### Source passage
How new automobile technology is improving safety

The UK is a nation of drivers. Car registrations remained strong even despite the pandemic and continue to be experiencing double-digit growth rates, according to statistics from the Society of Motor Manufacturers and Traders. Despite the number of cars on the roads increasing steadily over the decades though, the number of accidents on the roads has actually gone down, with Department for Transport figures showing deaths dropped by 14% between 2019 and 2020.

These great figures are due to continual improvements in automobile safety such as seatbelts and crumple zones, but what are carmakers doing to boost these gains even further in the coming decades?

Lane monitoring

An innovation that has been in cars since at least 2001, lane monitoring systems (also called lane departure warning systems) constantly monitor the roadway and lane markings, alerting the driver if they stray out of the lane they are currently occupying.

Lane monitoring systems can play sounds, cause the steering wheel to vibrate, or display a warning on the dashboard to alert the driver. What’s more, very modern approaches also take control of the vehicle’s steering if the dangerous manoeuvre is not rectified by the driver. This can be particularly useful if the driver has fallen asleep, is distracted, or has made a steering error.

Occupant safety monitoring (OcSM)

While airbags save countless lives in the roads each year, airbag systems aren’t perfect, and the effectiveness of airbags can be compromised if passengers are sat in non-standard positions the airbags were not designed for. Occupant safety monitoring (OcSM) systems try and correct these issues by constantly monitoring the positions of passengers’ heads and shoulders. This information is constantly fed into the OcSM system, which adapts the planned release of the airbag to suit passenger location.

For instance, if the driver’s seat has been pulled close to the steering wheel and they have shifted forward in their seat, the OcSM will speed up the deployment of the airbag accordingly, so as to prevent the driver from hitting the steering wheel before the airbag is deployed.

### Task to carry out
Extend the article on new car safety technology from the point where it stops, in the same style.

Collected data
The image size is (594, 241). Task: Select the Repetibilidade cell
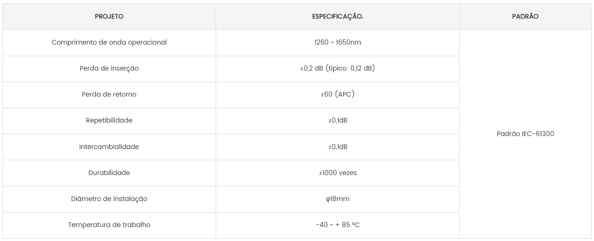coord(109,120)
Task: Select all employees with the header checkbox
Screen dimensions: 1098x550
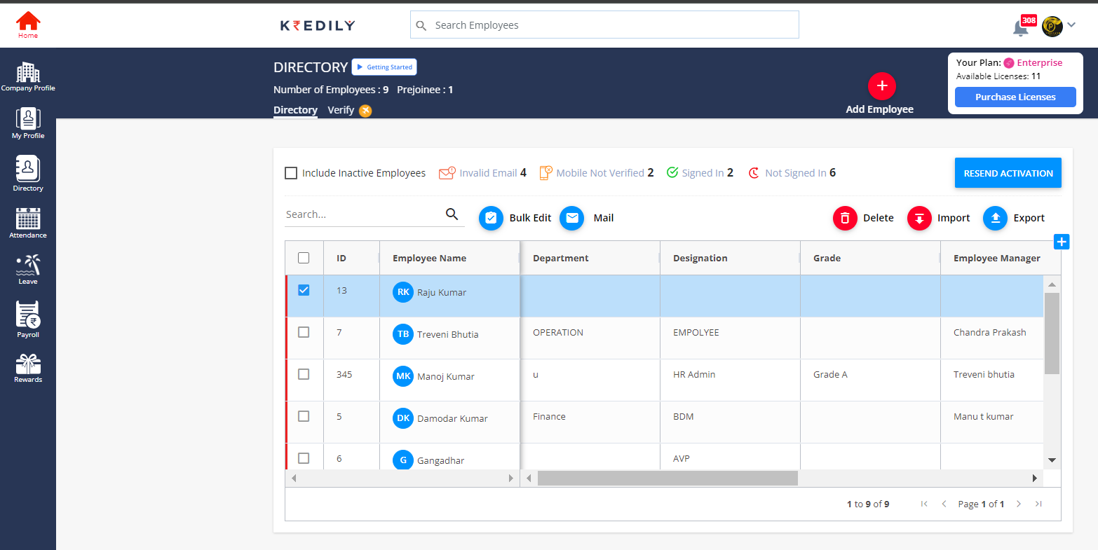Action: click(304, 257)
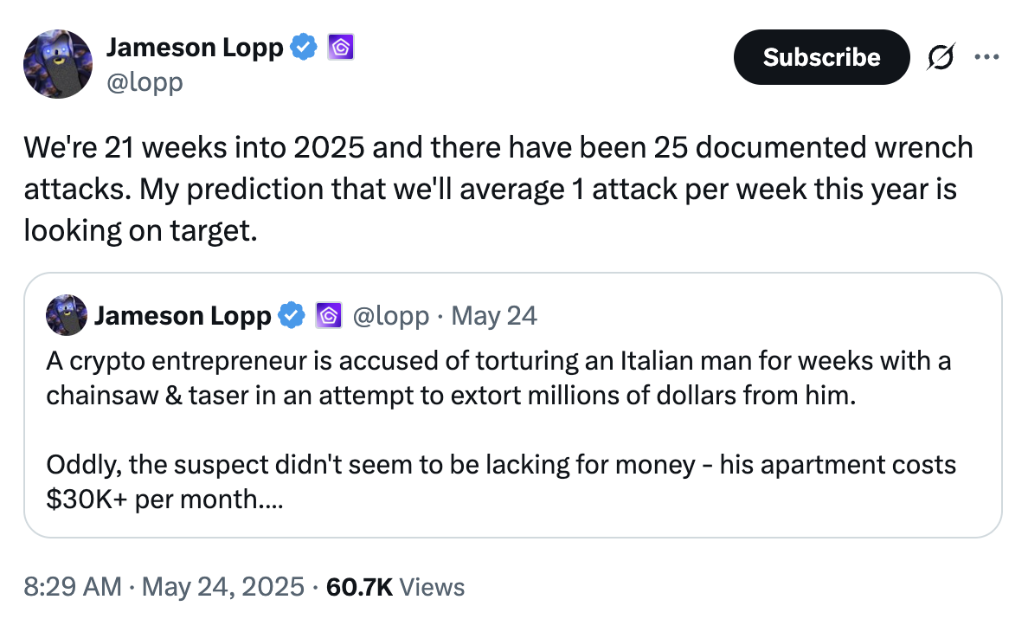Click the main post text about wrench attacks

(498, 186)
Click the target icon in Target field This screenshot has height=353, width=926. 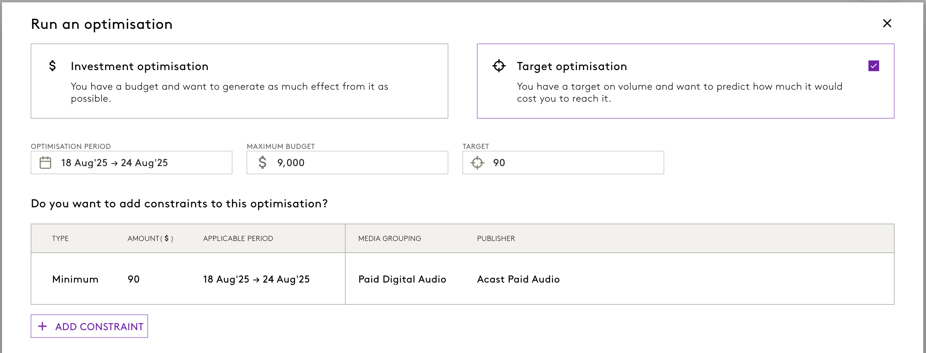click(x=477, y=163)
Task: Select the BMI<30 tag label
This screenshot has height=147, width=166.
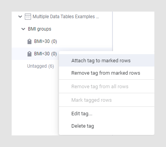Action: tap(42, 54)
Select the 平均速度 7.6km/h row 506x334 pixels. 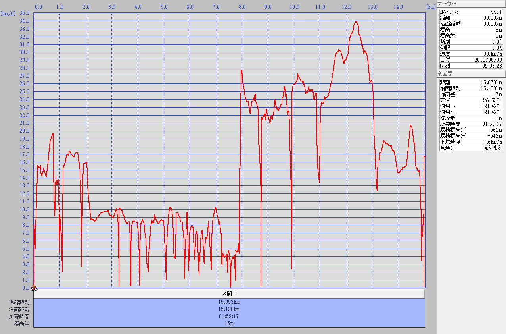click(471, 142)
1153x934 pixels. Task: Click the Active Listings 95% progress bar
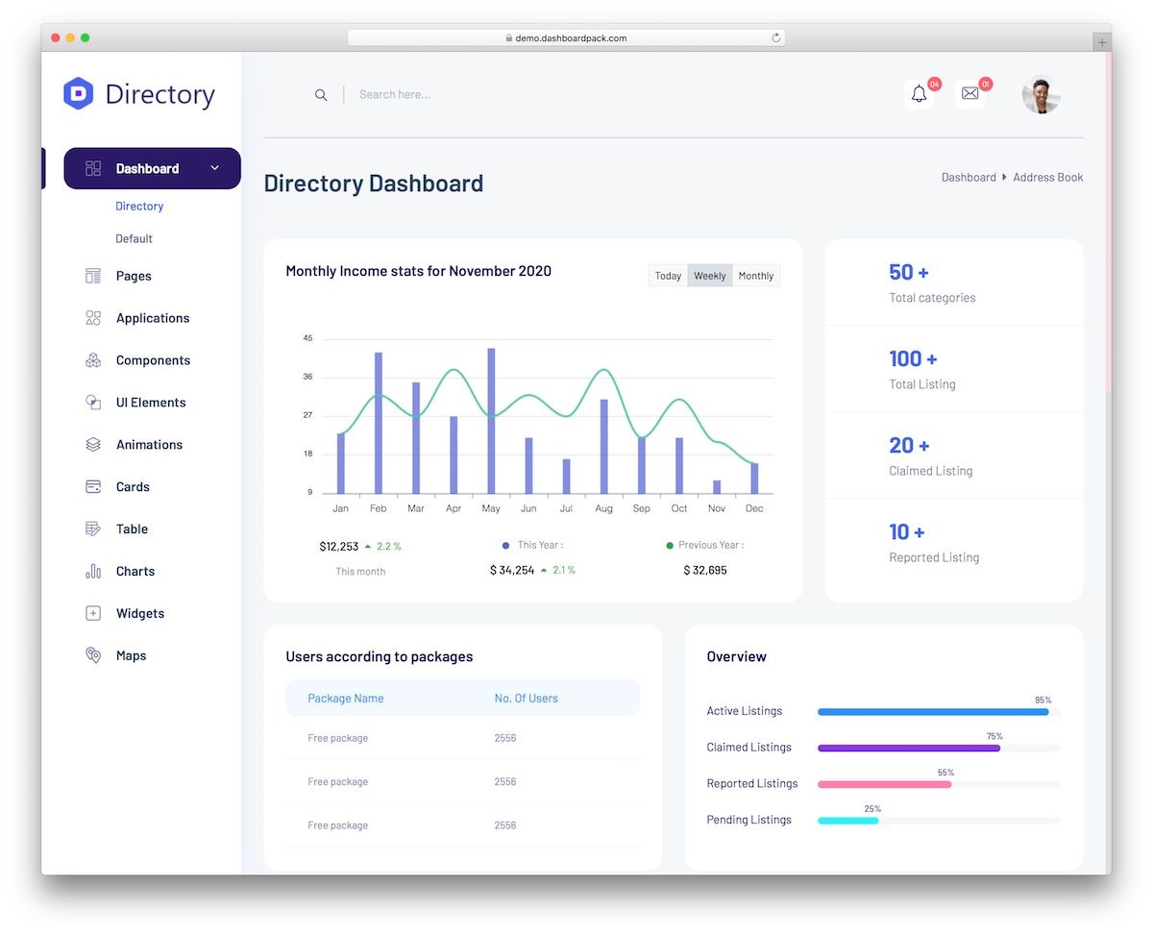coord(933,712)
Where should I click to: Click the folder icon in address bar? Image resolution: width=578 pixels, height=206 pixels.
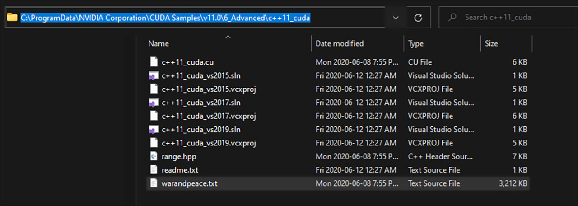pyautogui.click(x=12, y=18)
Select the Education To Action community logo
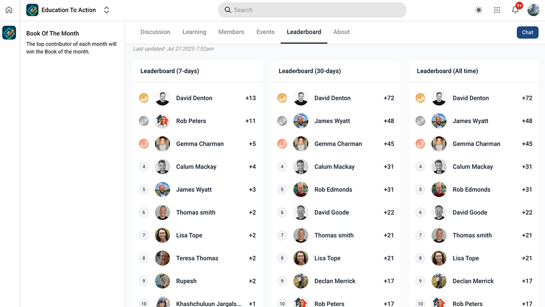 click(x=32, y=10)
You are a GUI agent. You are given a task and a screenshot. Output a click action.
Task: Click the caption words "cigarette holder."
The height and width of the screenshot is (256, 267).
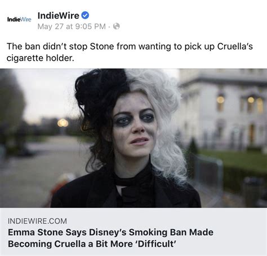coord(41,58)
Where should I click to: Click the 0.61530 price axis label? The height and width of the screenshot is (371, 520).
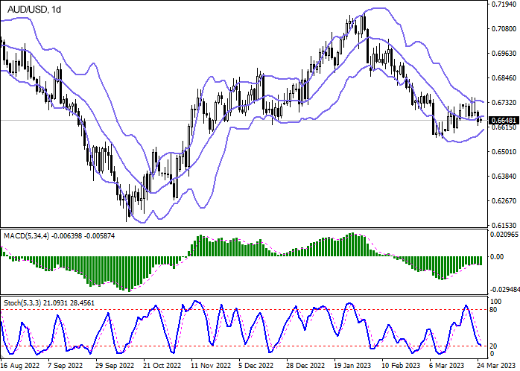click(x=504, y=226)
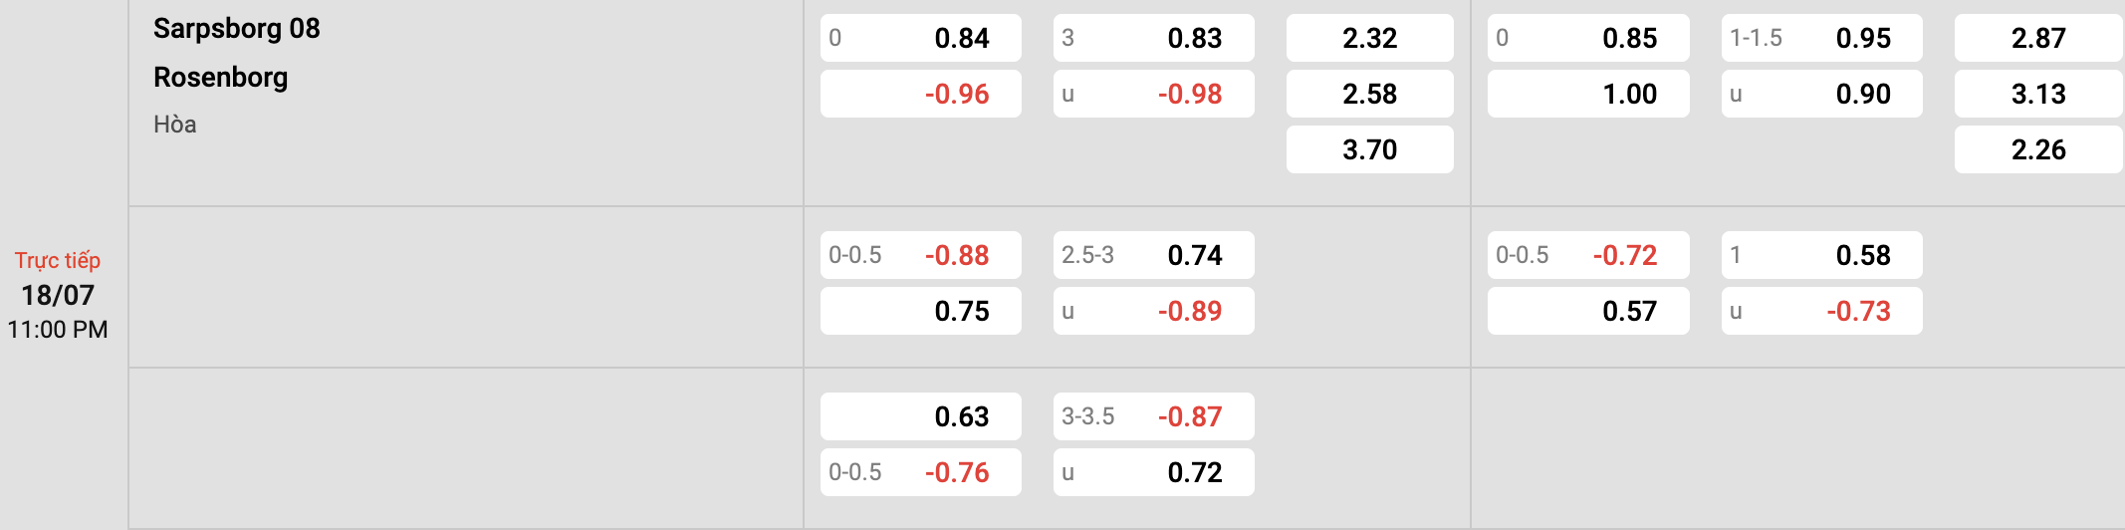Choose Rosenborg win odds 2.58
The height and width of the screenshot is (530, 2125).
pos(1370,94)
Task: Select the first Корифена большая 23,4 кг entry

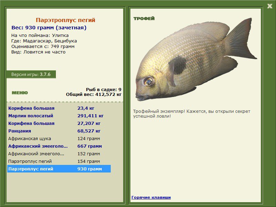Action: [x=59, y=108]
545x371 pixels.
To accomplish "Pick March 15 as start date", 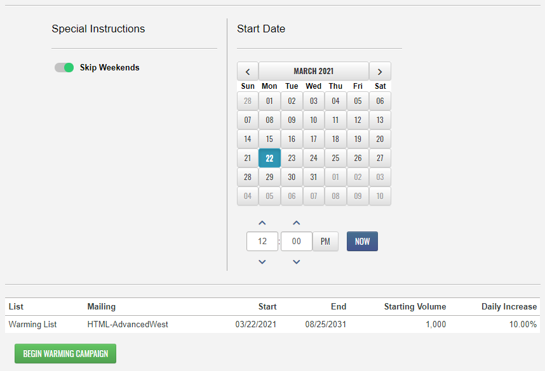I will pos(269,139).
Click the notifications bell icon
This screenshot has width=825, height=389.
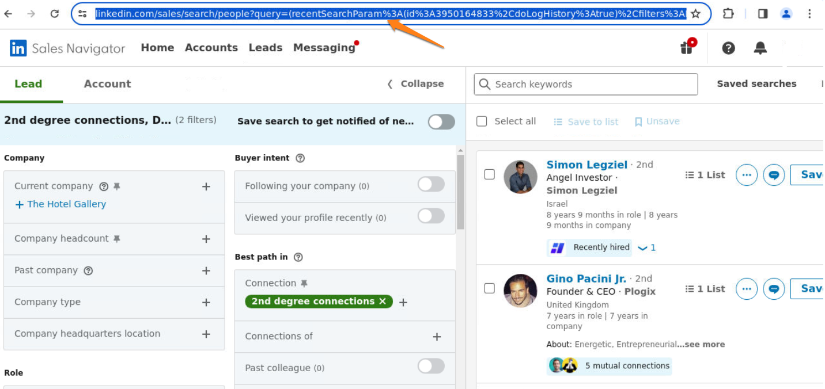[760, 48]
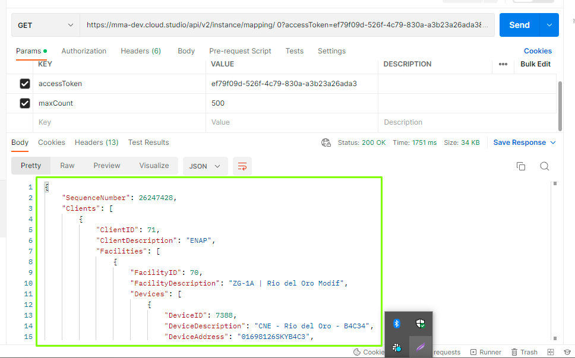Open Windows Security shield tray icon

pos(421,324)
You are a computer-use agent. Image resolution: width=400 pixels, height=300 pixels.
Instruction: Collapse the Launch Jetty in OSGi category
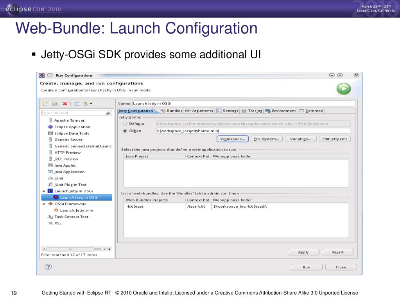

### Answer space
Cornering headlights

Cars such as the new Vauxhall Corsa now come with Bi-xenon cornering headlights. These allow drivers to see more of the road as they corner, offering much-improved night-time visibility when exiting junctions and cornering sharp bends – as well as alerting oncoming traffic to the vehicle’s presence.

Transparent hoods

Developed by Continental, the transparent hood concept allows the driver to view the road surface beneath the frontal portion of their car thanks to four cameras and a dashboard display. This enables drivers to navigate unforgiving terrain, avoid potholes and gaps in the road surface, and park with even more accuracy than ever before.

Fatigue detection technology

Similar to lane monitoring, fatigue detection technology goes further in discerning whether the driver is tired and at risk of falling asleep at the wheel. The technology, found in a range of vehicles including Audi, BMW, Ford, and Nissan cars, monitors the movement of the steering wheel, the vehicle’s lane positioning, and the face of the driver. Some systems even monitor brain activity and heart rate.

Blind spot sensors

Blind spot sensors augment the vehicle’s mirrors, displaying a warning to the driver when another vehicle is about to be passed by another motorist. This stops drivers from mistakenly pulling out into the road alongside overtaking traffic, making blind spot sensors a great safety tool for motorway driving.